▶ What this task involves: Transcribe the entries exactly as they stand below, passing over any picture.
Data extract section start
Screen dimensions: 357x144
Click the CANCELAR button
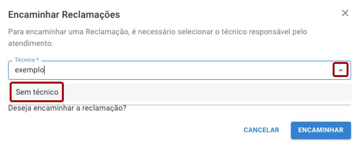click(261, 130)
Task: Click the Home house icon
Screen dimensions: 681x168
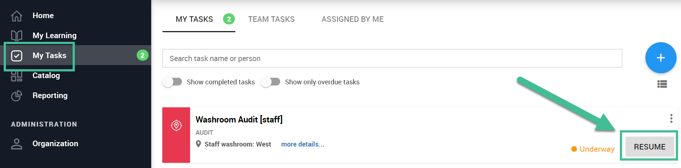Action: point(17,16)
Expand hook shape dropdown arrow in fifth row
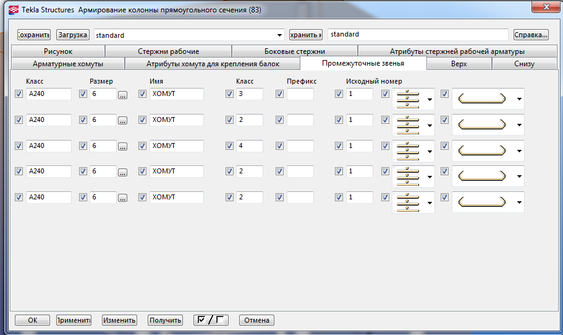 tap(519, 202)
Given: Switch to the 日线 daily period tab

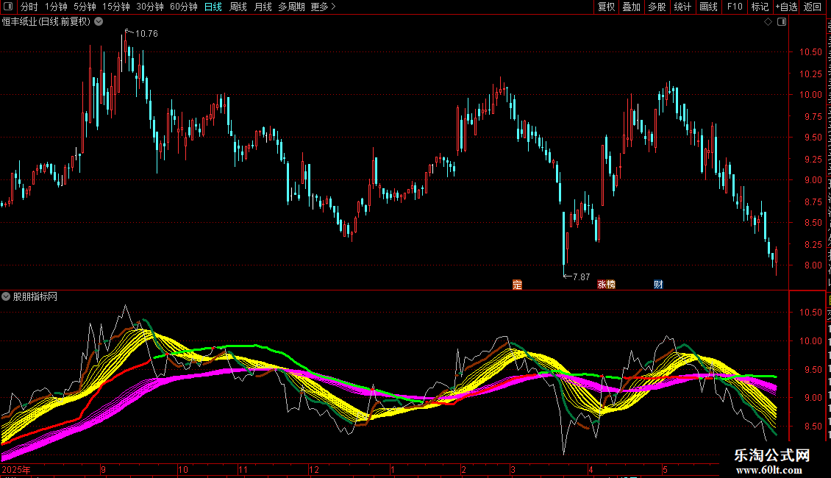Looking at the screenshot, I should coord(213,7).
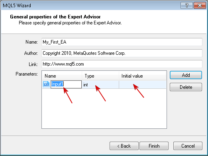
Data extract section end
▶ Result:
Screen dimensions: 357x144
Click the CANCELAR button
click(261, 130)
Task: Click the Home house icon
Screen dimensions: 681x168
Action: point(17,16)
Expand hook shape dropdown arrow in fifth row
 tap(519, 202)
Given: Switch to the 日线 daily period tab

Looking at the screenshot, I should coord(213,7).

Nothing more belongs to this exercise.